Place: Unless stated otherwise: colloquium room biophysics. In Geert Grooteplein 21 (prekliniek) follow route 126. If you leave the corridor and go into the wing, go trhrough the doors and go left immediately. See route description

Time:
Wednesdays 8:45 to 10:30 (starting with a kick-off meeting at sept 3) Exercises (office-hours): Wednesdays 10:45 to 12:30

Presentation schedule: Note that the schedule may change during the course. Detailed breakdown of the chapters to be presented will be discussed during the course.

Date Topic Chapter Presenter Exercises
1 10 Sept Probability, entropy and inference 2 Loek 2.4, 2.6 + continued, 2.7, 2.8 to be discussed in the class.
Recommended further exercises: 2.10, 2.14, 2.16ab, 2.18, 2.19, 2.26
2 17 Sept More about inference 3 Stijn 3.3, 3.4, 3.15 to be discussed in the class.
Recommended further exercises: 3.1, 3.2, 3.5, 3.7, 3.8, 3.9
3 24 Sept Exact inference in graphical models with discrete variables Chapter 8 of Chris Bishops book [pdf], until end of 8.3
Skip 8.1.3
Tanneke 8.1, 8.10, 8.14 to be discussed in the class.
Recommended further exercises: 8.4, 8.7, 8.11, 8.13
See Solutions to WWW exercises
4 1 Oct Inference in graphical models Remaining part of the chapter, starting at 8.4 Mohammad 8.15, to be discussed in the class.
Recommended further exercises: 8.18, 8.27. Derive a message passing algorithm fior a chain of nodes (not a chain graph!) p(x_1, ..., x_n)=f_1(x_1,x_2)f_2(x_2,x_3)...f_n-1(x_n-1,x_n).
See Solutions to WWW exercises
5 8 Oct Mixtures of Gaussians, maximum likelihood and clustering 21.2, 22 Syed 22.1, 22.2, 22.3, 22.4 to be discussed in the class.
Recommended further exercises: 22.6, 22.8
- 15 Oct Fall break - -
6 22 Oct Some probability distributions, exact marginalization and the Laplace approximation 23, 24, 27 Ali Show that Eq. 23.7 is true. Hint: consider the transformation from polar coordinates (u1,u2) to carthesian coordinates (z,x) in two dimensions with 2 pi u1 the angle and sqrt(2ln (1/u2)) the radius. Use furthermore, the relation between probability distribution between transformed variables: if y=f(x) and p_x(x) is a probabability distribution over x, then p_y(y)dy=p_x (x) dx. In more dimensions this becomes p_y(y)=p_x(x(y))det(dx/dy), with dx/dy the Jacobian matrix with elements dx_i/dy_j and det the determinant.
Ex. 24.2
7 29 Oct Model comparison and Occam's raisor + MLPs 28 + 44 Benjamin
8 5 Nov Monte Carlo Methods (1) 29.1-29.5 Pavol Computer exercise
9 12 Nov Monte Carlo Methods (2), HMC 29.6 ,30.1-3, 30.6-7 Wendy Computer exercise
10 19 Nov Ising model 31 Bob
11 26 Nov ICA 34 Vacancy
12 3 Dec Variational Methods 33 Henk
13 10 Dec TBA TBA TBA


Computer exercise:
An example of Baysian inference in perceptron learning using MCMC methods. The files (Matlabfiles and instructions) needed to do this exercise can be found here:
[mcmc_mackay.tar.gz]. It is recommended to do this exercise while studying the material of chapters 29 and 30. The results should be handed in before december 20.


Note on Bishop fig. 8.34:
An undirected graph G is an I-map of a probability distribution P if all conditional independent statements that are true in G are also true in P. The trivial example is the complete graph, which has no true conditional independence statements. The minimal I-map is the smallest I-map G and is called a Markov network.

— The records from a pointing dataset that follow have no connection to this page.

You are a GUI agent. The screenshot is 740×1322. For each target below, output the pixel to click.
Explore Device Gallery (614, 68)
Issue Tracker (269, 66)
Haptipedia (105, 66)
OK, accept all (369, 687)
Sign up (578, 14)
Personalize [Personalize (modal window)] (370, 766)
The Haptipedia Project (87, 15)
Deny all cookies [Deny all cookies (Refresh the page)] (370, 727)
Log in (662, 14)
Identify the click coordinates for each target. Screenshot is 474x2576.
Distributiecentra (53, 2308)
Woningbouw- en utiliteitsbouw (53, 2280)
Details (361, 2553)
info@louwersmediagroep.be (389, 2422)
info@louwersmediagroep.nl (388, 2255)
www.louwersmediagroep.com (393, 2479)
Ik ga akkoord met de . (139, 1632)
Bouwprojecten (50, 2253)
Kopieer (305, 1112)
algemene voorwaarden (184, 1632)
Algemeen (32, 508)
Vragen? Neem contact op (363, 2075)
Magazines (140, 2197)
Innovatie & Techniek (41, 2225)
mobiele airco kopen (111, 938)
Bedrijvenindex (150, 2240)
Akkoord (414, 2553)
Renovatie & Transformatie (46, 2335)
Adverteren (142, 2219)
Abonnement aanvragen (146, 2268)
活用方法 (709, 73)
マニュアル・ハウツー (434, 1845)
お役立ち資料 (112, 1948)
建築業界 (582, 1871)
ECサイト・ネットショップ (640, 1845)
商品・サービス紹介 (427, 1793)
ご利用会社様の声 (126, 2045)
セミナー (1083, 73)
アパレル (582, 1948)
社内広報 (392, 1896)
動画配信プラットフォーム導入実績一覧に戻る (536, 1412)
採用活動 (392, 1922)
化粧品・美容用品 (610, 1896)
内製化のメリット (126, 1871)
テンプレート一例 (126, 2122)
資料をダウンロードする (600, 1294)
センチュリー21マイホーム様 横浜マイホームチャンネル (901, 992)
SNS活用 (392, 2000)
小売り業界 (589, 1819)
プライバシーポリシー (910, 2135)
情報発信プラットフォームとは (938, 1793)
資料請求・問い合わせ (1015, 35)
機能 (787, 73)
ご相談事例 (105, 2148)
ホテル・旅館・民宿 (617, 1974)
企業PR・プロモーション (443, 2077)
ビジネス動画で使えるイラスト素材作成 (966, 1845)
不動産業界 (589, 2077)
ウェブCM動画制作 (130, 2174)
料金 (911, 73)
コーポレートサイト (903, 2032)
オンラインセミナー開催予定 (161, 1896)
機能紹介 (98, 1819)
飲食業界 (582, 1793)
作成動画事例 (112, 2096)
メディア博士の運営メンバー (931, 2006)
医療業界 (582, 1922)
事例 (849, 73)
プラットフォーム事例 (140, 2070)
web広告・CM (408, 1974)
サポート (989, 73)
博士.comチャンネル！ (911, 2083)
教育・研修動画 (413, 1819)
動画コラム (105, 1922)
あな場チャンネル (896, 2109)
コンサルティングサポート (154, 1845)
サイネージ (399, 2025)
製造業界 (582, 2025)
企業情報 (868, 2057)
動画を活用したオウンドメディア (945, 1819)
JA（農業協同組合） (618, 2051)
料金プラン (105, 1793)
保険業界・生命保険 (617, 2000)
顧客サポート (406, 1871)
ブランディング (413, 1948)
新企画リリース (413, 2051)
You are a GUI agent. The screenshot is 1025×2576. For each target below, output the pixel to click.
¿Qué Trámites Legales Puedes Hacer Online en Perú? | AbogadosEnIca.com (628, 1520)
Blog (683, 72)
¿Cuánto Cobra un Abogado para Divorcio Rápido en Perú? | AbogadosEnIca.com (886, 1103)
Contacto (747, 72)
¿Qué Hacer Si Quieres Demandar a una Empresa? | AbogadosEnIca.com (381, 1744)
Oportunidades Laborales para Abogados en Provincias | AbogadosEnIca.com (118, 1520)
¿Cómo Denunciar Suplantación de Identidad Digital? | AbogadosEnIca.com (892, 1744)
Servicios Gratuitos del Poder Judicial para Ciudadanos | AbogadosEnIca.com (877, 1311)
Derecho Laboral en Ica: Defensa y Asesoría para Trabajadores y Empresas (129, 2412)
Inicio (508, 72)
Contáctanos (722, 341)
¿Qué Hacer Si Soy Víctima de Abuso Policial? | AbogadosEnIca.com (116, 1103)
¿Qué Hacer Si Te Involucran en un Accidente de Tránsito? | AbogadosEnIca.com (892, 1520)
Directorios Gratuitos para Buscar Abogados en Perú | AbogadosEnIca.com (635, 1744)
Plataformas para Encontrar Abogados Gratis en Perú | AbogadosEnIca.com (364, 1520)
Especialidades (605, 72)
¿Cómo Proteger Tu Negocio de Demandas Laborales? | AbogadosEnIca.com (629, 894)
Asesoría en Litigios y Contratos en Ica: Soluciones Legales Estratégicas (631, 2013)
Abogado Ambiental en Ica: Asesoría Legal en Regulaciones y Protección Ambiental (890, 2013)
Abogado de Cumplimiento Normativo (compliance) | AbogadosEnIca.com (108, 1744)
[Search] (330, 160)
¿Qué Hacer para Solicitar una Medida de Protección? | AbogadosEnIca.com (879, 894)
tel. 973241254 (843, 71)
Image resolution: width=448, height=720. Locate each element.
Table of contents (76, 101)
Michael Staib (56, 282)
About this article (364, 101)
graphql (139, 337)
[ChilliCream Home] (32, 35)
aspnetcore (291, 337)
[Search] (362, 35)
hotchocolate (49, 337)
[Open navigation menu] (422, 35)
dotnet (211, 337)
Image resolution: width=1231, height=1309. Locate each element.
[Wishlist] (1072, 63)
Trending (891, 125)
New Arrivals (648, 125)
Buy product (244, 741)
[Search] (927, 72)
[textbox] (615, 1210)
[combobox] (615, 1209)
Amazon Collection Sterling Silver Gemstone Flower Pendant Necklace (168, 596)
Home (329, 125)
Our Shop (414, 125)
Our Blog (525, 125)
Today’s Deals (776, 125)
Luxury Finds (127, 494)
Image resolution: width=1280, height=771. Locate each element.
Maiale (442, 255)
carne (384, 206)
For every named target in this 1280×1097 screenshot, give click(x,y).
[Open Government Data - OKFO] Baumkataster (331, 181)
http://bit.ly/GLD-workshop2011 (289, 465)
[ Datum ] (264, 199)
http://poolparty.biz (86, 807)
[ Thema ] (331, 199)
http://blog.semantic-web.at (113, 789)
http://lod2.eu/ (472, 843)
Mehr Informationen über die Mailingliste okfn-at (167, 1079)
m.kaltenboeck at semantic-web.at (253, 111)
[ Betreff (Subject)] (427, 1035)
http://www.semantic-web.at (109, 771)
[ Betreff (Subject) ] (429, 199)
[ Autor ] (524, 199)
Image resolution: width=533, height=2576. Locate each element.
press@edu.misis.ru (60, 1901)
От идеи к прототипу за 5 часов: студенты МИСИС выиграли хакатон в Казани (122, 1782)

A directed acyclic graph G is an I-map of a probability distribution P if every d-separation condition true in G is also true in P. The trivial example is the complete graph, which has no true d-separation statements. The minimal I-map is the smallest I-map G and is called a Bayesian network (Pearl 1988).

An undirected graph G is a D-map of a probability distribution P if all conditional independent statements that are true in P are also true in G. The trivial example is the empty graph (no links), in which all conditional independence statements are true.

A directed graph G is a D-map of a probability distribution P if all conditional independent statements that are true in P correspond to true d-separation statements in G. The trivial example is the empty graph (no links), in which all d-separation statements are true.

G is an undirected or directed perfect map of P if it is both an I-map and a D-map.

The sets D and U illustrated in Bishop fig. 8.34 are the directed and undirected perfect maps and are proper subsets of all probability distributions.